Sulfate-induced effects in the on-pathway intermediate of the bacterial immunity protein Im7

Intermediates have now been identified in the folding, of a number of small, single-domain proteins. Here we describe experiments to determine the effect of Na2SO4 on the properties of the on-pathway intermediate formed early during the folding of the four-helical protein, Im7*. This intermediate, studied previously in 0.4 M Na2SO4, contains three of the four native helices and is fascinating in that several residues in helices I, II, and IV make non-native interactions that stabilize this state. Whether these contacts form as a consequence of the presence of Na2SO4, however, remained unresolved.
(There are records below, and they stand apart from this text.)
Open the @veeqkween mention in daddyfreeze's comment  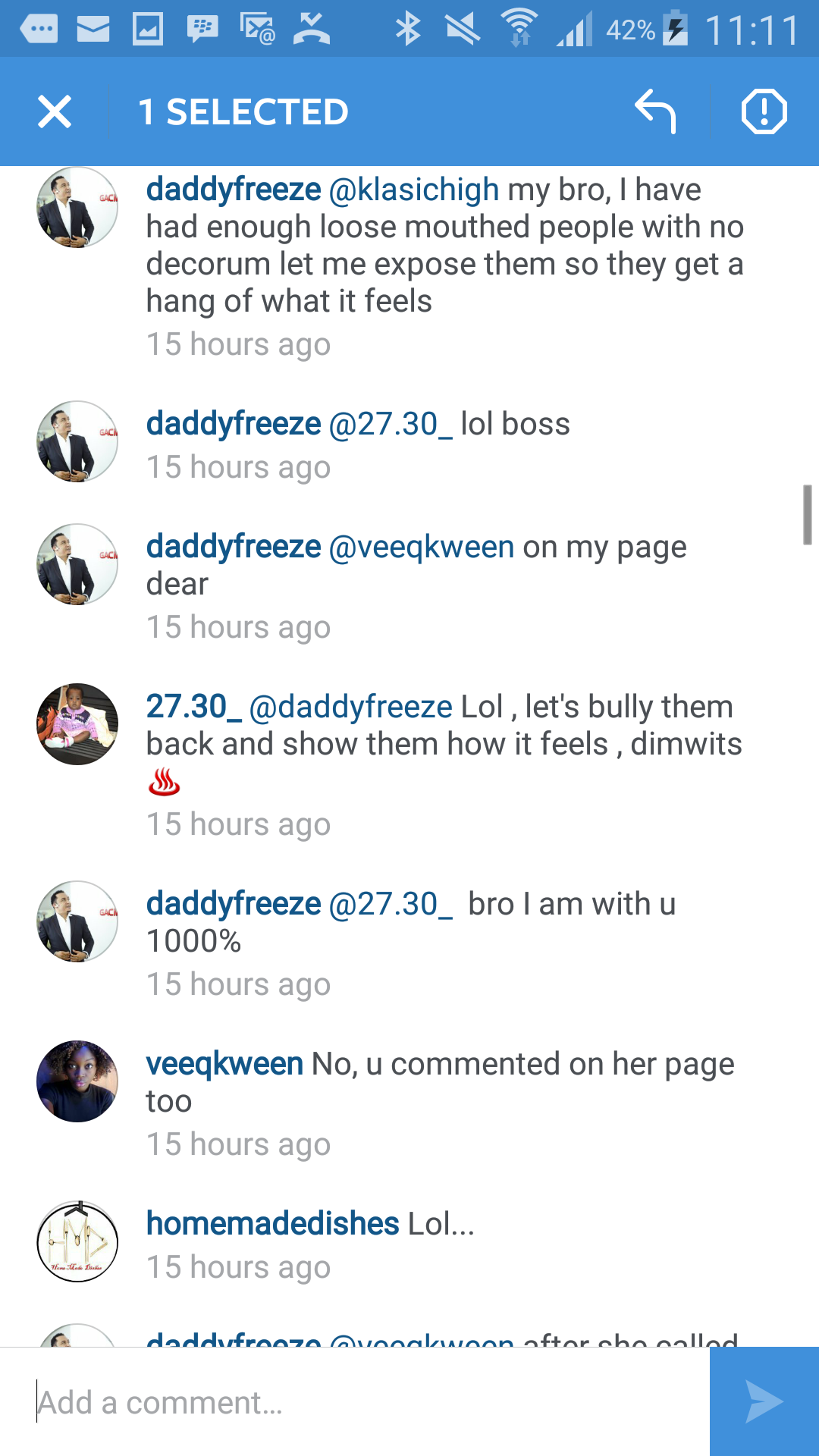coord(422,547)

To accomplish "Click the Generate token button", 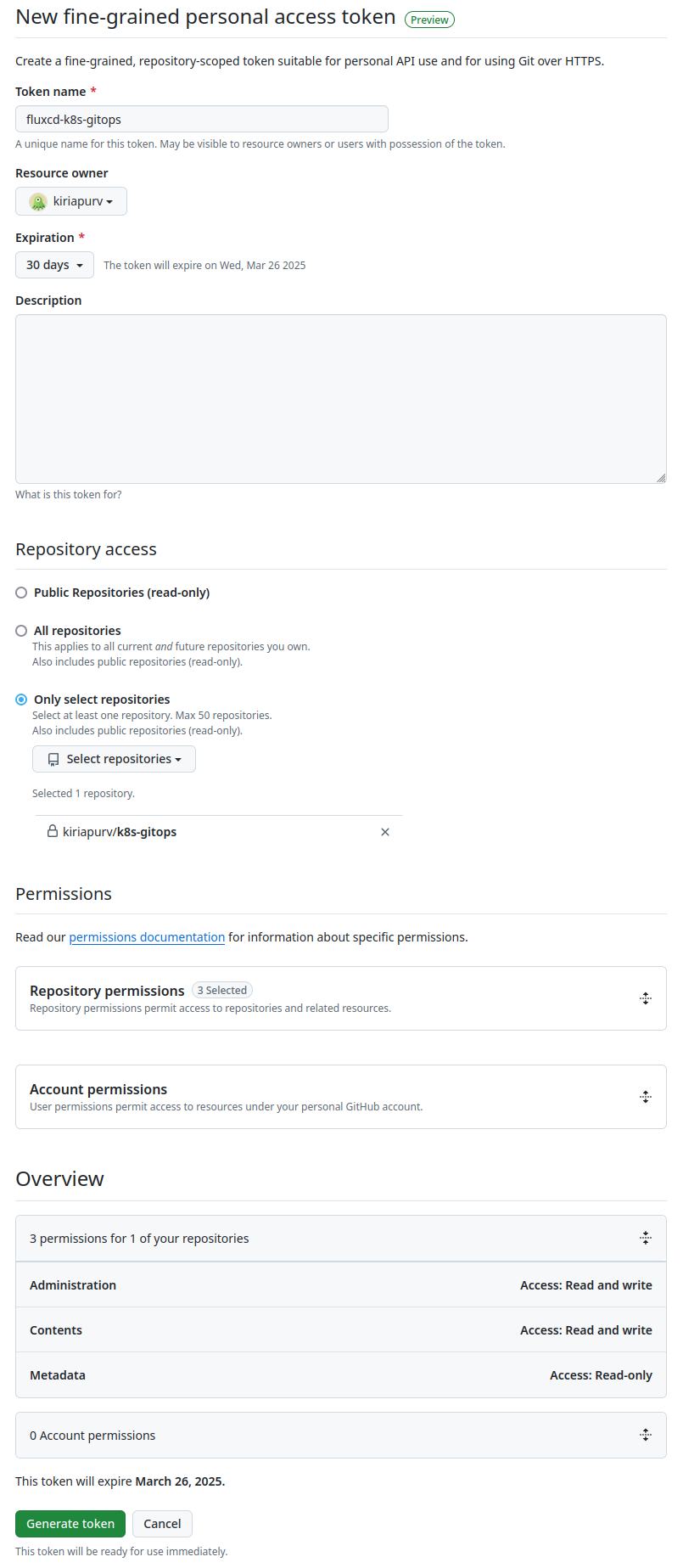I will (x=70, y=1524).
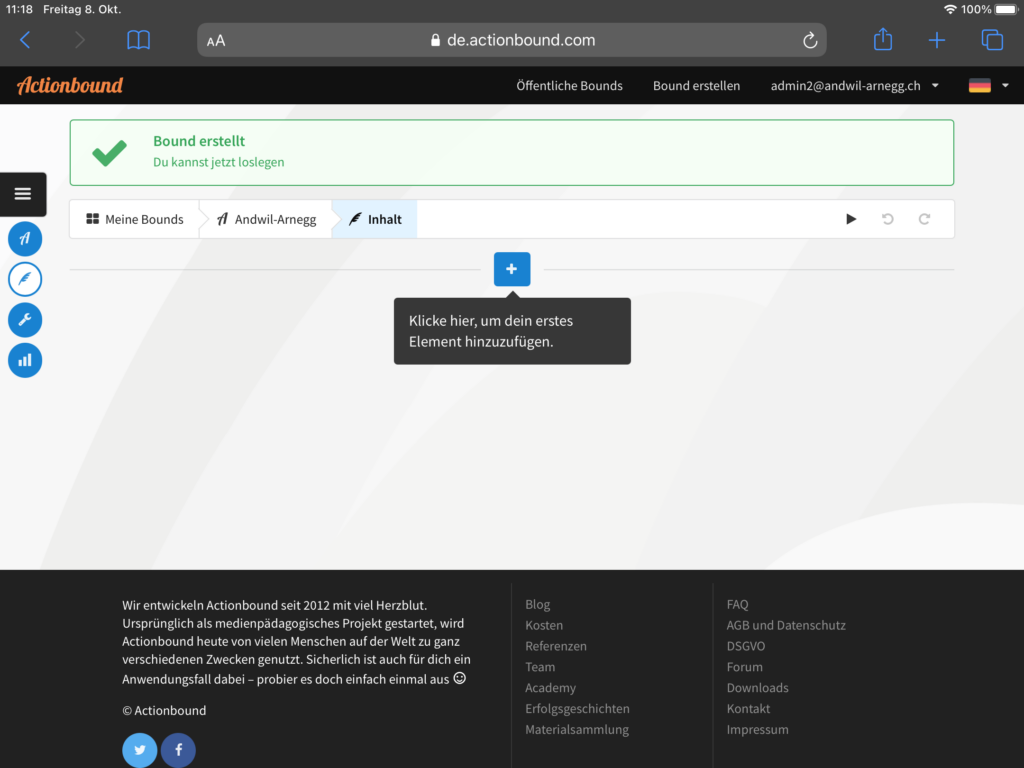Go to Meine Bounds breadcrumb
Screen dimensions: 1024x768
[x=135, y=219]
Using kinetic analysis of the effect of Na2SO4 on the unfolding and refolding kinetics of Im7*, combined with detailed analysis of the resulting chevron plots, we show that decreasing the concentration of Na2SO4 from 0.4 to 0 M destabilizes the intermediate and rate-limiting transition (TS2) states by 7 and 10 kJ mol(-1), respectively, and has little effect on the relative compactness of these states compared with that of the unfolded ensemble (beta(1) approximate to 0.8, beta(TS2) approximate to 0.9 in 0 to 0.4 M Na2SO4). Analysis of 10 variants of the protein in 0.2 M Na2SO4 using Phi-values showed that the structural properties of the intermediate and TS2 are not altered significantly by the concentration of the kosmotrope. The data demonstrate that the rapid formation of a compact intermediate stabilized by non-native interactions during Im7* folding is not induced by high concentrations of the stabilizing salt, but is a generic feature of the folding of this protein.